Regulatory Compliance Associates (RCA), a Management Consultant Firm in the Life Sciences Industry is looking for Quality Assurance Specialists for a client in the Michigan area. This person will be supporting quality systems as they relate to the manufacturing and testing of cGMP drug products. These duties will include but are not limited to: providing oversight and general support for the manufacturing of aseptic processes, deviation and CAPA systems, batch record review, SOP creation and revision, review of quality documents, and supporting the Quality Management System.
- Provide on the floor Quality oversight within the warehouse and manufacturing areas to support compliance with procedures and manufacturing documentation during operations with minimal guidance
- Establish and maintain good technique with regards to working in classified areas (including gowning qualification)
- Review and approve executed batch records and other associated controlled documents
- Perform QA review in-process and environmental monitoring test results
- Perform QA review and material release for incoming materials
- Perform triage and impact assessment for deviations associated with the aseptic filling process.
- Participate in cross functional teams to support quality investigations
- Perform tasks within the quality systems with an understanding of the correlation between systems, such as the relationship between a deviation and CAPA.
- Perform routine tasks within the quality systems, such as Work Orders, Calibration Forms, etc.
- Identify and participate as a team member in continuous improvement efforts
- Perform job responsibilities in compliance with cGMPs, company standards operating procedures, and industry best practices
- Open to a flexible and fluid work environment
- Support Agency, customer and vendor audits as needed.
- Responsible for exhibiting professional behavior with both internal/external business associates that reflects positively on the company and is consistent with the company's policies and practices
- Perform all other tasks, projects, and duties as assigned
- Perform training of Specialist I’s, as necessary
- Ability to complete tasks with accuracy and efficiency.
- Ability to interpret and relate quality standards for implementation and review.
- Portrays appropriate levels of integrity and professionalism.
- Proficient written and verbal skills; Ability to communicate effectively with management and staff.
- Energetic, self-motivated, organized individual who is accustomed to working in a deadline-focused, high-pressure entrepreneurial environment.
- Understand processes and ability to relay rationale behind controls in place to team members and others.
- Identify areas for improvement and propose potential remediation
- Results oriented and efficient.
- Creative and open-minded individual who fosters an environment in which sharing of ideas is encouraged.

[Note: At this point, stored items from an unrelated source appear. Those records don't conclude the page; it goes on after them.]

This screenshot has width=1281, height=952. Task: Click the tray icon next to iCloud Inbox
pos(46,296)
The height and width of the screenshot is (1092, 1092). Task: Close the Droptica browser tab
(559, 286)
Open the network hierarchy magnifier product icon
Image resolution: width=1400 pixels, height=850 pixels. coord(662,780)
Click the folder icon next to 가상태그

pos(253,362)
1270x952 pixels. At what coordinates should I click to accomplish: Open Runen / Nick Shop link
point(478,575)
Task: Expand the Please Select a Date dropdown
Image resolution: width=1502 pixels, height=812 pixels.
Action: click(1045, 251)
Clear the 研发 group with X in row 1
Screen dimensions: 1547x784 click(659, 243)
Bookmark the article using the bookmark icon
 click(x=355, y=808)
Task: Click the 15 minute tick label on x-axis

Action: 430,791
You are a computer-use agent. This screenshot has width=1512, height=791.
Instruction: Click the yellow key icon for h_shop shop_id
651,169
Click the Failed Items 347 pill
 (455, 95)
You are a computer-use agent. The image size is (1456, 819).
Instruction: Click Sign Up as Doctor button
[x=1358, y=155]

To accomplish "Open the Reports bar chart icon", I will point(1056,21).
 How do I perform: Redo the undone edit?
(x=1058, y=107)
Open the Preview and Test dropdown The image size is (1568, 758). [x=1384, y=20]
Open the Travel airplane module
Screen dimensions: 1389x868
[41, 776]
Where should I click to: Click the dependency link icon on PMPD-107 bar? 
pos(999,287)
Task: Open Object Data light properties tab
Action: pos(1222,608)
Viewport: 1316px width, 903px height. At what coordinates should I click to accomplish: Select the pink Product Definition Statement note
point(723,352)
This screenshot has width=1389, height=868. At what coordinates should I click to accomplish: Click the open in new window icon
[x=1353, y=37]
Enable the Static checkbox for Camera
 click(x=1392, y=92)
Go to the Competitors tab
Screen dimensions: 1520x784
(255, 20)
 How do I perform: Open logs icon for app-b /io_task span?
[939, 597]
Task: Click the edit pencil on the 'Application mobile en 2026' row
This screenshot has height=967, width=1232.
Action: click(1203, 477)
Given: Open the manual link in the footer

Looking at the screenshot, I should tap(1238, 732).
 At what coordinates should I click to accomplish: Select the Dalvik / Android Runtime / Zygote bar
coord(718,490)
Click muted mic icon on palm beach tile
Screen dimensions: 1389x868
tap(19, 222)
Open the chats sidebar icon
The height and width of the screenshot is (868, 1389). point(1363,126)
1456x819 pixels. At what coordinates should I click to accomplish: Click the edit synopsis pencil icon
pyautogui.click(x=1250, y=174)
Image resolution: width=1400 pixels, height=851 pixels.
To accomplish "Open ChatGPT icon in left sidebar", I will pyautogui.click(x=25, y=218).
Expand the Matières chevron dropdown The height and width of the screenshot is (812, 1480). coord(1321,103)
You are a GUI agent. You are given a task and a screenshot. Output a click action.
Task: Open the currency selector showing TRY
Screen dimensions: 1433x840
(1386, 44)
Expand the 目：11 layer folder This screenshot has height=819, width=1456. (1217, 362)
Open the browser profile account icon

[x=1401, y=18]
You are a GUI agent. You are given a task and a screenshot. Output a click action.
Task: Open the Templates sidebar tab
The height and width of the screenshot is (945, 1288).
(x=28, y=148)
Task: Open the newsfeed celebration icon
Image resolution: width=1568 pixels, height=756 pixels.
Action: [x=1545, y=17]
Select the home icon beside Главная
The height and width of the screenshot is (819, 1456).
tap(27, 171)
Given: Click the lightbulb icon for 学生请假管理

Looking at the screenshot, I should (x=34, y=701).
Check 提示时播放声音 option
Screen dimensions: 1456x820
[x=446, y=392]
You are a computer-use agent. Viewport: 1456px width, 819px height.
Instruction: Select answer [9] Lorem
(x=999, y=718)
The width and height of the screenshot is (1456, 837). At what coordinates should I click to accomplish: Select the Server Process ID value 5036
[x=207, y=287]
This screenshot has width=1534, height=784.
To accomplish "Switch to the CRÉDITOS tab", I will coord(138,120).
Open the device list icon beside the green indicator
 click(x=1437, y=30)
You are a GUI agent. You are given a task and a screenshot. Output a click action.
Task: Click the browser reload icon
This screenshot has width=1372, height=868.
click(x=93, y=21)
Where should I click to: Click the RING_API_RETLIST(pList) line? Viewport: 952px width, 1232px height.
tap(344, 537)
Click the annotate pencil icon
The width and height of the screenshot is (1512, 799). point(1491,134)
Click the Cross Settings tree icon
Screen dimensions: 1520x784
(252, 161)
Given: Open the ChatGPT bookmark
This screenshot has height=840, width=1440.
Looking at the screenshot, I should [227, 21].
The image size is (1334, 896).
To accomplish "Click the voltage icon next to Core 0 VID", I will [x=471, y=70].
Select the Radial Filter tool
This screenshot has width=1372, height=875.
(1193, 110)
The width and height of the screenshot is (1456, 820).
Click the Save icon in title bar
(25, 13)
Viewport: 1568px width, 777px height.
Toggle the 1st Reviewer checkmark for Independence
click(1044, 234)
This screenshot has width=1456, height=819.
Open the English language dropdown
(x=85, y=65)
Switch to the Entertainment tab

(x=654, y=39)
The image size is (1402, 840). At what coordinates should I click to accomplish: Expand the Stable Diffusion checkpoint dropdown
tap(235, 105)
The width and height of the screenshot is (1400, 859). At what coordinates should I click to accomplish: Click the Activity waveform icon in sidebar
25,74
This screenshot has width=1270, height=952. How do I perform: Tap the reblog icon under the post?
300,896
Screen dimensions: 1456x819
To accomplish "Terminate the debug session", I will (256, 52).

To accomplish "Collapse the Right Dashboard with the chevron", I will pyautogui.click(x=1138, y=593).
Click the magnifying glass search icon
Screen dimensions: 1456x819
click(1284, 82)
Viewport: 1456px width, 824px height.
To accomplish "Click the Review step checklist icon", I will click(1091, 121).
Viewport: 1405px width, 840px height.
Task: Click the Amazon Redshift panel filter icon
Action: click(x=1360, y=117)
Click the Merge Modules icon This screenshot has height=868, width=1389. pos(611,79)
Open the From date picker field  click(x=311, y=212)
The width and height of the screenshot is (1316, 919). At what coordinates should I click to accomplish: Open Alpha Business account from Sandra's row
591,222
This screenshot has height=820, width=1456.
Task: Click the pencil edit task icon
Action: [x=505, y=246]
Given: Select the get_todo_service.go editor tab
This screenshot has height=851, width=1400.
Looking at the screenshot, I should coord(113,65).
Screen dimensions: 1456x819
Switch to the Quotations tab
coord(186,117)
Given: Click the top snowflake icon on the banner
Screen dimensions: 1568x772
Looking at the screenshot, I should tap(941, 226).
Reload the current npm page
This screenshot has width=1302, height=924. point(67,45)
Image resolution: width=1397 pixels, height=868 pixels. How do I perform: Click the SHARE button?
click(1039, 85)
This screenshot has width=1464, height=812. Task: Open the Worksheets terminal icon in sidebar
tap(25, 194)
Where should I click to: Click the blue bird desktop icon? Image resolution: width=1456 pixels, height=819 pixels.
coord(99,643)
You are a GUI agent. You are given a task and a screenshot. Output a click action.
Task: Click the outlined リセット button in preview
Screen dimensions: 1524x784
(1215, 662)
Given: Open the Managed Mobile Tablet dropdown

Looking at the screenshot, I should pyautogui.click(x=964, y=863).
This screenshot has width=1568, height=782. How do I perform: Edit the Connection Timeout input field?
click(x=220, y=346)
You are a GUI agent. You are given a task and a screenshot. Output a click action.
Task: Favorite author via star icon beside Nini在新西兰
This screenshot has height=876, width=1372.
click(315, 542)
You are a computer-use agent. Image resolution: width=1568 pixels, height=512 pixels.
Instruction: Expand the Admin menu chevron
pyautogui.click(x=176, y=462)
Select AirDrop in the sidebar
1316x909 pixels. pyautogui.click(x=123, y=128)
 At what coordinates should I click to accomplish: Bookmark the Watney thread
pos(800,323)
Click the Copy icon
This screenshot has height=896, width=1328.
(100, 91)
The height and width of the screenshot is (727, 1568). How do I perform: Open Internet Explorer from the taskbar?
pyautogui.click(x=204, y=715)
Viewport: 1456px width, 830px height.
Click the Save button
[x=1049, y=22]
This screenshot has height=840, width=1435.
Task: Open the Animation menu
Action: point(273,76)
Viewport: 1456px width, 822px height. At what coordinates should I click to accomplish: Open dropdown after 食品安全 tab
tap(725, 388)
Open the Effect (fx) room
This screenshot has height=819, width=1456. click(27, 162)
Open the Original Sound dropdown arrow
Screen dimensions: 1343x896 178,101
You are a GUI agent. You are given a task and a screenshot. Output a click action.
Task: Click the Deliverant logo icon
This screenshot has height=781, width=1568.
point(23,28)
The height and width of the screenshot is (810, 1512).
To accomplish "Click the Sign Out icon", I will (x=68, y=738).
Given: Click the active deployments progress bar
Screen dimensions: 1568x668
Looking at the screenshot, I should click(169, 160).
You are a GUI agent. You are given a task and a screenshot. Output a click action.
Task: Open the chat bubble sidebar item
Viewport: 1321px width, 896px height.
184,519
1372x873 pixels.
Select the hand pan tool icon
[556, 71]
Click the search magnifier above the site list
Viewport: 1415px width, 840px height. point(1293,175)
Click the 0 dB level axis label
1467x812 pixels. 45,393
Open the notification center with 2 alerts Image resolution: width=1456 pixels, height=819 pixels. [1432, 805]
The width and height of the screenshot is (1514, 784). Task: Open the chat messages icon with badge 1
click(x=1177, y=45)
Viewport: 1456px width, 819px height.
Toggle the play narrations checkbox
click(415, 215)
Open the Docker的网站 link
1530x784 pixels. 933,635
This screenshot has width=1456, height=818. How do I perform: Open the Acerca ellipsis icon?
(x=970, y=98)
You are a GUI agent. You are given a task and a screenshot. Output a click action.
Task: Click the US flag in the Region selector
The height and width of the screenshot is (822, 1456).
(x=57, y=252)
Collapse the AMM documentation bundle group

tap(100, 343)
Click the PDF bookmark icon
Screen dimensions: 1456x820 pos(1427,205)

- Demonstrate and understanding of the decision-making process and begin to build confidence in assessing the associated risks.
- Ability to work well independently and in a cross-functional team environment.
- Must have proficient computer skills in Microsoft Word, Excel and Outlook.
- Knowledge of QA principles and procedures in a pharma, biopharma, and/or biotech manufacturing environment
This level of knowledge is normally acquired through completion of a Bachelor’s Degree in Life Sciences or related field, and 2-5 years related work experience. In lieu of a Bachelor’s Degree, equivalent GMP/related work experience may be considered.